Now let's look at the barista-kafka service:

const pino = require('pino');
const { Kafka } = require('kafkajs');
const Beverage = require('./models/beverage');

require('dotenv').config();

const logger = pino({
  prettyPrint: true
});

const kafka = new Kafka({
  clientId: 'barista-kafka-node',
  brokers: [process.env.KAFKA_BOOTSTRAP_SERVER ]
});

const producer = kafka.producer();
const consumer = kafka.consumer({ groupId: 'baristas' });

const run = async () => {
  // connect the consumer adn producer instances to Kafka
  await consumer.connect();
  await producer.connect();

  // subscribe consumer to the `orders` topic
  await consumer.subscribe({ topic: 'orders', fromBeginning: true });

  // start listening for messages
  await consumer.run({
    eachMessage: async ({ message }) => {
      // get the order from kafka and prepare the beverage
      const order = JSON.parse(message.value.toString());
      const beverage = await Beverage.prepare(order);
      // debug statement
      logger.info(`Order ${order.orderId} for ${order.customer} is ready`);
      // create a kafka-message from a JS object and send it to kafka
      producer.send({
        topic: 'queue',
        messages: [{ value: JSON.stringify({ ...beverage }) }]
      });
    }
  });
};

run().catch((err) => logger.error(err));

process.once('SIGINT', consumer.disconnect);
process.once('SIGINT', producer.disconnect);

Using the kafkajs library, we create a consumer instance that will be used to receive orders registered to Kafka by the koffeeshop-service. We also create a producer instance to send back notifications to Kafka when a beverage has been prepared.

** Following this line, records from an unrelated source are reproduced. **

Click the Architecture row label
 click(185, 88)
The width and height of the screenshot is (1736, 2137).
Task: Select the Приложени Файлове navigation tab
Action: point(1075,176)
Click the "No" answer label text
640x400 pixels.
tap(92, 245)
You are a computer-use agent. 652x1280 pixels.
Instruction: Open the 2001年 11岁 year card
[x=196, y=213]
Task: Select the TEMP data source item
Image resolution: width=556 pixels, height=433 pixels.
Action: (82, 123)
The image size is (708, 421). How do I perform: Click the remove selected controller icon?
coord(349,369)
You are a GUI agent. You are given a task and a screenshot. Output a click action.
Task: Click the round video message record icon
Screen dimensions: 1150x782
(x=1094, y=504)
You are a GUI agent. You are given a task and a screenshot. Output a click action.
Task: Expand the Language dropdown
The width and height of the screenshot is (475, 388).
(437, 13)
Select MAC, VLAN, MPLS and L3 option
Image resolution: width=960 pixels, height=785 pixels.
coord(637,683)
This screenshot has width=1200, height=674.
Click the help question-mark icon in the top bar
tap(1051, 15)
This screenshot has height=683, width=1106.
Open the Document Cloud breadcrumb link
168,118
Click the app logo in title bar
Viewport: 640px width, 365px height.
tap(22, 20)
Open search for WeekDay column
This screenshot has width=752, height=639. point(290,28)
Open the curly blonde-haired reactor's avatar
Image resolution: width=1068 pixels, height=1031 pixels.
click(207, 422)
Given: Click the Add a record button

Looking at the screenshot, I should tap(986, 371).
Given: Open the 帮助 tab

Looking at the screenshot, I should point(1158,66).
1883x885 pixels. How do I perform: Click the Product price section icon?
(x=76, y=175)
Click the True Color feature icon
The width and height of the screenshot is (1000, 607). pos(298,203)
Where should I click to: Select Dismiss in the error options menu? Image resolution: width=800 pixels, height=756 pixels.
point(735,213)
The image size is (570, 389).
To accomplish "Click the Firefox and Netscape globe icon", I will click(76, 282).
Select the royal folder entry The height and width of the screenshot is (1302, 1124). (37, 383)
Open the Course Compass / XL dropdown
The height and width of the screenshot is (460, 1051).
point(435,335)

Using HTTP in a Node.js reactive system

The first time we try to place an order, we use the HTTP order method. When we select the HTTP option, as shown in Figure 2, the koffeshop-service notifies the barista-service (which is responsible for preparing our beverage) about this new order using plain HTTP.

The HTTP order method allows you to place one order at a time.
Figure 2: Display after placing a single order using HTTP.

As the figure shows, the HTTP method allows us to place only one order at a time. If we were in a real coffee shop, that would mean a lot of waiting while the barista prepared each beverage. Using the HTTP method also means that, if for some reason the barista-service became unavailable, our order would be completely lost.

Using Kafka messaging in a Node.js reactive system

This time we choose the Messaging/Kafka order method, as shown in Figure 3. The koffee-shop service sends our order to Kafka (for later consumption by a barista) rather than sending it directly to the barista-service.

The Messaging/Kafka order method allows you to place multiple orders that can be handled later.
Figure 3: Display after placing multiple orders using Messaging/Kafka.

The differences between the two options are obvious now. Using the Messaging/Kafka option, we decoupled our system and made every service independent. So now we can place multiple orders and the barista-service will process them one by one whenever it can.

What will happen, though, if the barista-service ever goes down?

Because the orders are sent to Kafka and not to the barista service directly, there will be no problems. Kafka will keep the orders in a queue until the barista comes back to life and starts pulling orders again. This last point is a great example of the resilience of reactive systems.

In case the coffee shop gets so many people wanting coffee that just one barista isn't enough, we can simply spawn another barista service in a new terminal. Scaling the baristas so easily illustrates the principle of elasticity.

Conclusion

Reactive systems offer great advantages over traditional monolithic systems in an enterprise application. If you build high-integrity systems following reactive principles, you will gain much flexibility. Node.js is also a great framework for reactive systems because its architecture is closely aligned with the reactive principles documented in the Reactive Manifesto and The Reactive Principles. If you want to go deeper into reactive systems, please check out the video presentation Reactive with Node.js by Clement Escoffier and myself.